The Indian newspaper The Stateman carries on an article about single women in India and the Brontë sisters are mentioned (although Charlotte eventually married Arthur Bell Nichols) :
The average married woman defines herself as wife and mother in the context of the larger family set-up. Who is the single woman and what has she to show for her life in this result-oriented consumerist world that prioritises becoming over being? Jane Austen and the Bronte sisters forged their identities in the male-dominated literary scene and critics link their artistic excellence to their spinster status. But all women are not as motivated or as richly endowed as these redoubtable spinsters. (Arpa Ghosh)

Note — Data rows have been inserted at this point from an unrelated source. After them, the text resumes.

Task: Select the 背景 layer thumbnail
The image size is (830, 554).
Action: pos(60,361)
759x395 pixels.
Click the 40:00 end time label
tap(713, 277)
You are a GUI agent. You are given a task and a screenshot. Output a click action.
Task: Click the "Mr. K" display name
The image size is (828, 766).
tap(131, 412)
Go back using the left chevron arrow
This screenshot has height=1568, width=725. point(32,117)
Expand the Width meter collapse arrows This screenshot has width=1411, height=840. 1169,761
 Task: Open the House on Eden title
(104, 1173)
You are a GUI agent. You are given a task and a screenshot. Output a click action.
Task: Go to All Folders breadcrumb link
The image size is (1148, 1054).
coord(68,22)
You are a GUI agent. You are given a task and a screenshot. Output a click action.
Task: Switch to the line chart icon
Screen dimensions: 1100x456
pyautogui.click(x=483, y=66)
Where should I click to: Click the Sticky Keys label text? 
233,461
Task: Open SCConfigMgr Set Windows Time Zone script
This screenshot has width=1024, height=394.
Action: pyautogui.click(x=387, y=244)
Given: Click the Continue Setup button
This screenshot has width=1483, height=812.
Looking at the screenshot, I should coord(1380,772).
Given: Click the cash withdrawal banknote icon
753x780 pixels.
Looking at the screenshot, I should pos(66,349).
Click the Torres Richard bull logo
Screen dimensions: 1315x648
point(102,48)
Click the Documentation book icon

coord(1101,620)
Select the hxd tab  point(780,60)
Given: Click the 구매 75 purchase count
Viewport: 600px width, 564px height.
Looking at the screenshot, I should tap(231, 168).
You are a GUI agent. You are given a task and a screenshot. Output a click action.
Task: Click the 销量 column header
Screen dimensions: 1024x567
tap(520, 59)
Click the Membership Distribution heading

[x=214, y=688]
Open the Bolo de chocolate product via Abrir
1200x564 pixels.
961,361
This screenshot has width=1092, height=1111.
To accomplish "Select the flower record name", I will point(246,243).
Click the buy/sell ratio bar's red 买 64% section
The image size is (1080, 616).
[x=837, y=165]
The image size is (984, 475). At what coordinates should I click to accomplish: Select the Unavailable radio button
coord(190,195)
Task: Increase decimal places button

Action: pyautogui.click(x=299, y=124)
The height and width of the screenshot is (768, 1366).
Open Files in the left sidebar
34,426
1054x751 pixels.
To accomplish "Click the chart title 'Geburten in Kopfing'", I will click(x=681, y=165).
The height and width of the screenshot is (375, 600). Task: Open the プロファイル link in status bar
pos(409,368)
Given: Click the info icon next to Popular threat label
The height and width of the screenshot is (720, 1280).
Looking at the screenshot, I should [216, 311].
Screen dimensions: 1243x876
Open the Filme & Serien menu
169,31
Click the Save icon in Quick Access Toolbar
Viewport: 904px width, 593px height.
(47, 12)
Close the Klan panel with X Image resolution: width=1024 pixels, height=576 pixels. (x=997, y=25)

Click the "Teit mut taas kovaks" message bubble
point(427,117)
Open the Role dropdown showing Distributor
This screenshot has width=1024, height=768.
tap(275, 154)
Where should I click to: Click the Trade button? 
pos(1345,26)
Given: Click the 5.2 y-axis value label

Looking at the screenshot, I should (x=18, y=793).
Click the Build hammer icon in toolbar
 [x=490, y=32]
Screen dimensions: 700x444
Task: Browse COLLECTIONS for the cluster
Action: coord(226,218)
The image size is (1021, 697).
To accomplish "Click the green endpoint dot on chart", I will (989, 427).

And now a real pièce of resistance of multiple referenciality. How to bring together Richard Strauss, Tennyson, Emily Brontë and even Star Trek or Tom Hanks? Audiophile Audition has the anwer: this review of a Sony Classical release of several Richard Strauss pieces including Enoch Arden -- Melodrama for Piano and Speaker After Alfred Lord Tennyson, Op. 38. The Speaker is Jean-Luc Pic... sorry, Patrick Stewart:
The poem, a tale of three childhood friends in a Scottish seaside village, recounts their intertwined destines in a manner reminiscent of Wuthering Heights or the contemporary movie Castaway. (Gary Lemco)
On the blogosphere: Forge & Brew and Fabellina comment Wuthering Heights and Jane Eyre respectively. 168 hours explores similarities between Jane Eyre and The book of Ruth from the Christian Bible or the Jewish Tanakh. In The Open Space. God & Culture reviews Franco Zeffirelli's Jane Eyre 1996. And finally, we cannot resist entering into this self-recursive race ad absurdum :P.